Available data:

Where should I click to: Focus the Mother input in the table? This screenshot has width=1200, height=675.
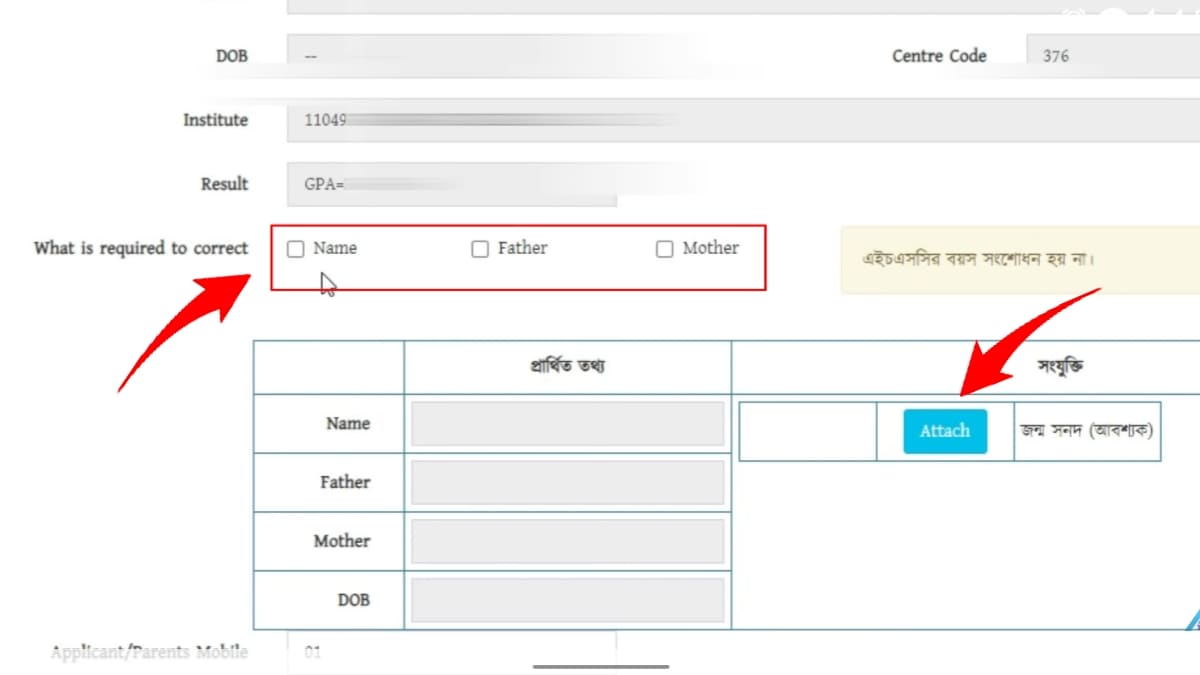click(x=567, y=541)
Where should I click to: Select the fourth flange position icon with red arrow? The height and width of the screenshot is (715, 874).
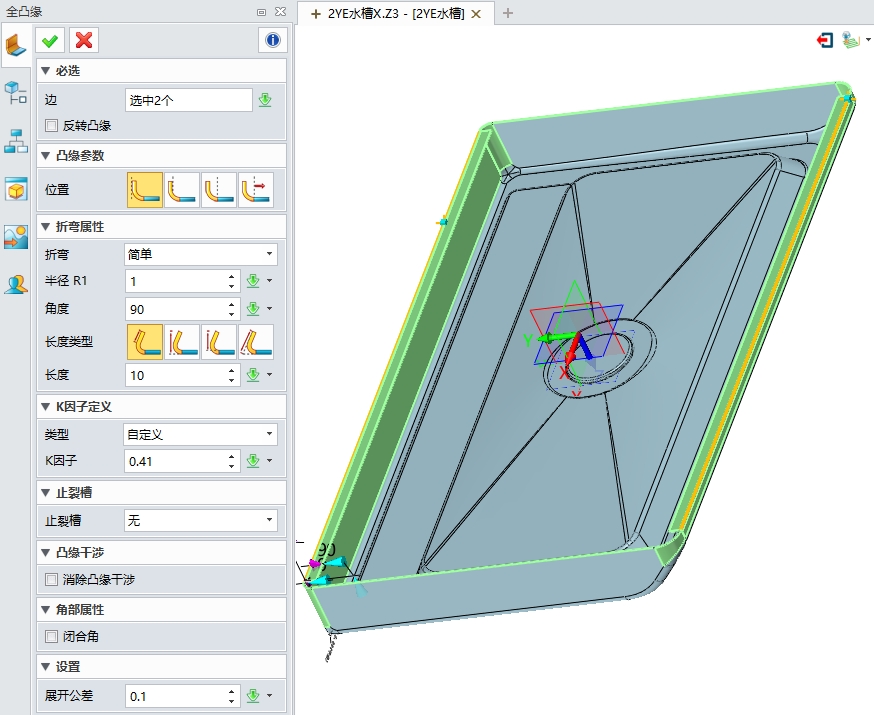pyautogui.click(x=255, y=189)
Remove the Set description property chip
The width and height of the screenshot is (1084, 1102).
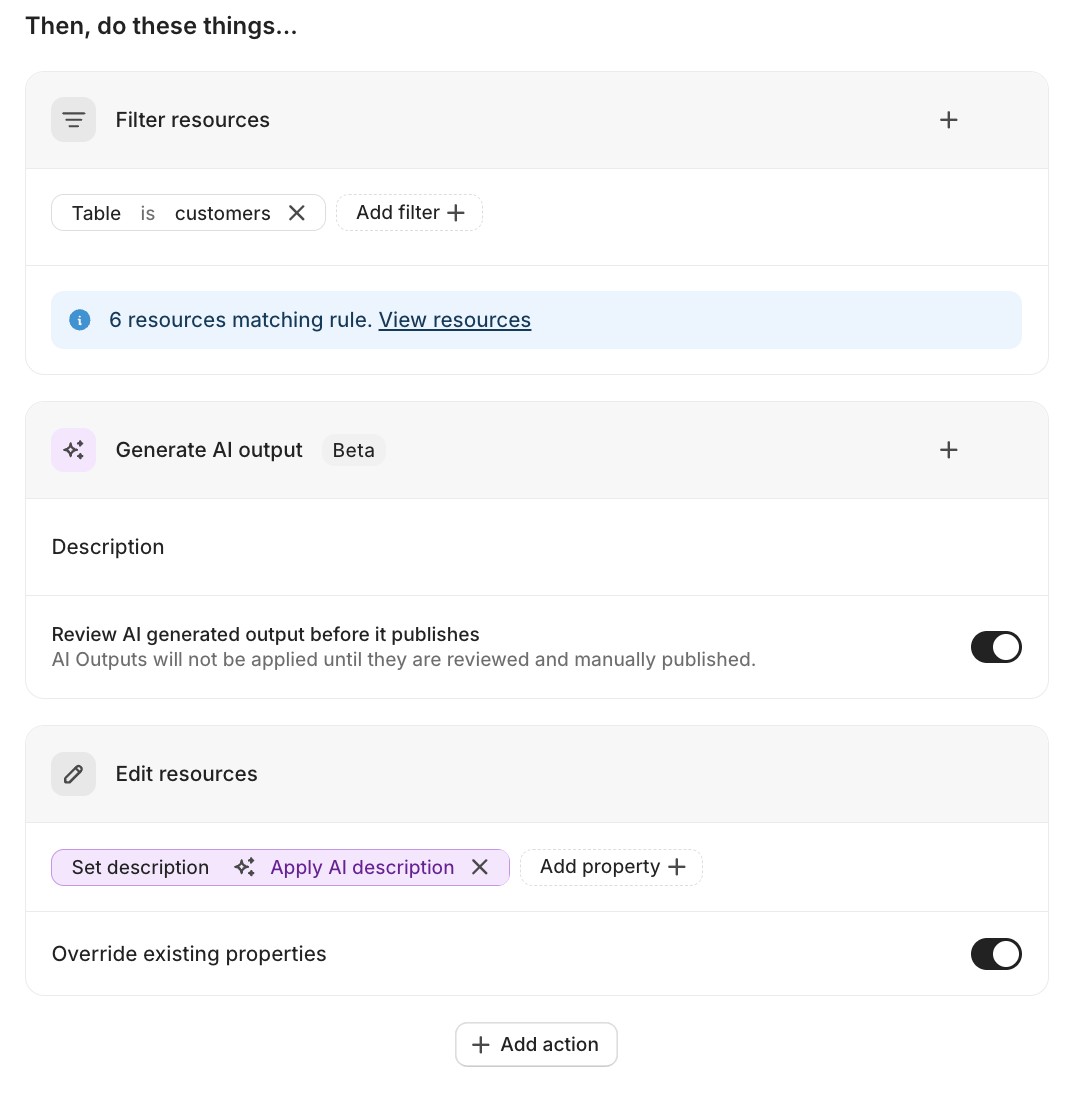[x=480, y=867]
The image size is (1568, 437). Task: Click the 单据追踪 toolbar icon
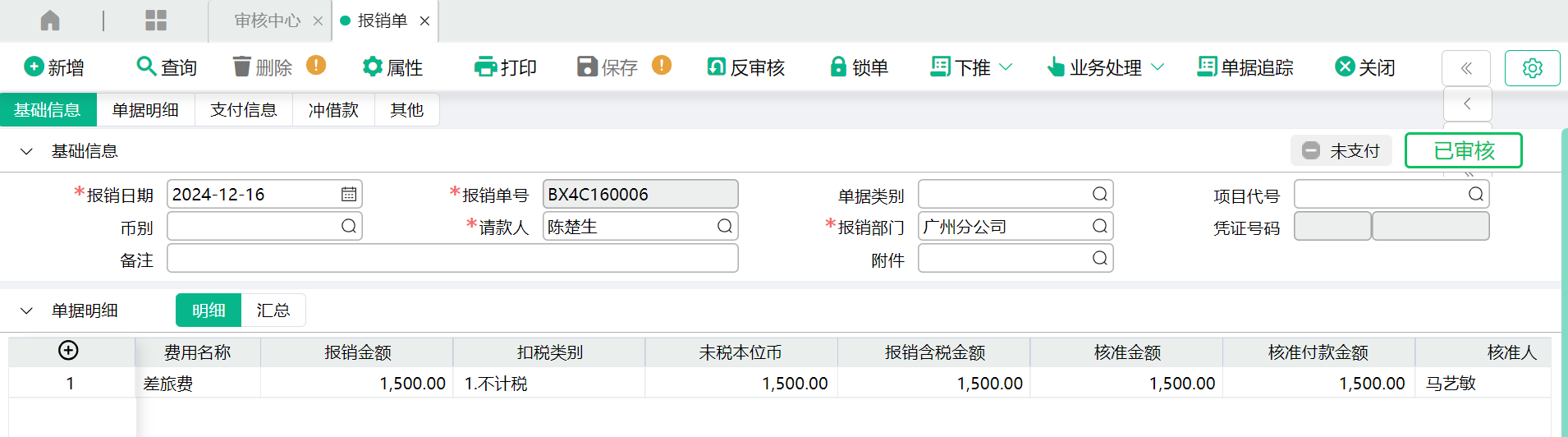pos(1207,67)
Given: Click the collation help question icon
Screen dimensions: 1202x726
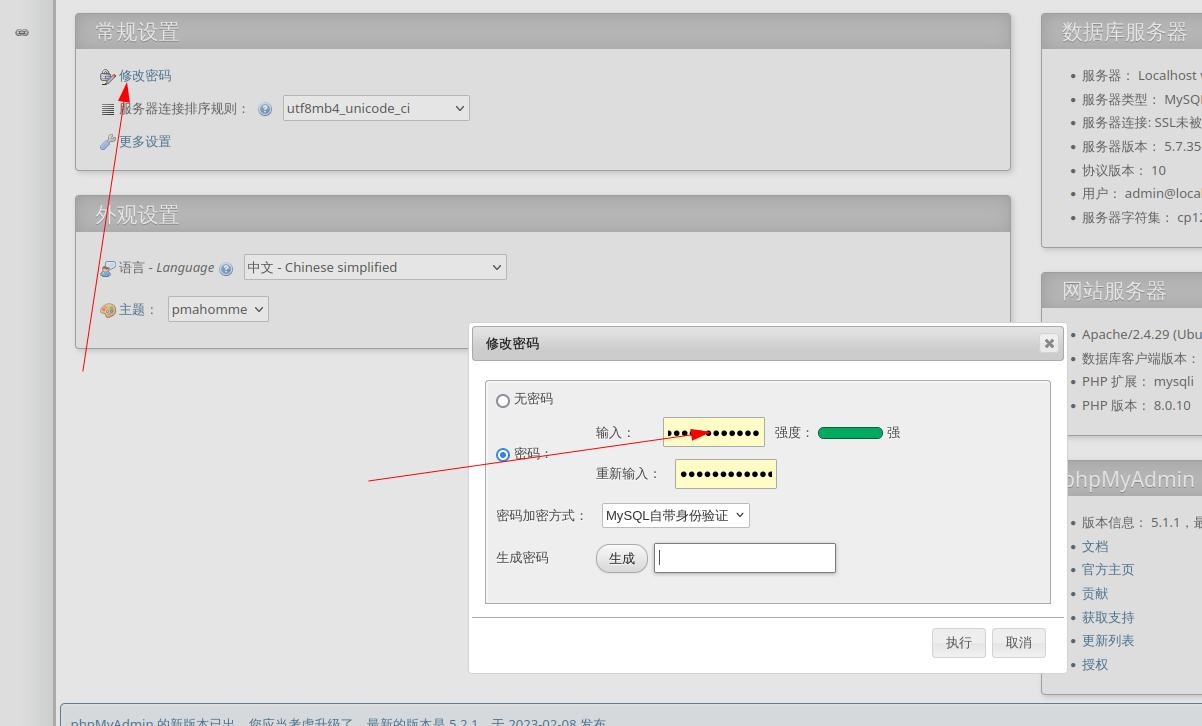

Task to carry out: The lines to retype begin with the one containing "The image size" and end with the last line of the records. Reproduce them exactly and omit the pictures.

Final answer:
The image size is (1568, 437). Task: Click the 单据追踪 toolbar icon
pos(1207,67)
Given: Click the collation help question icon
Screen dimensions: 1202x726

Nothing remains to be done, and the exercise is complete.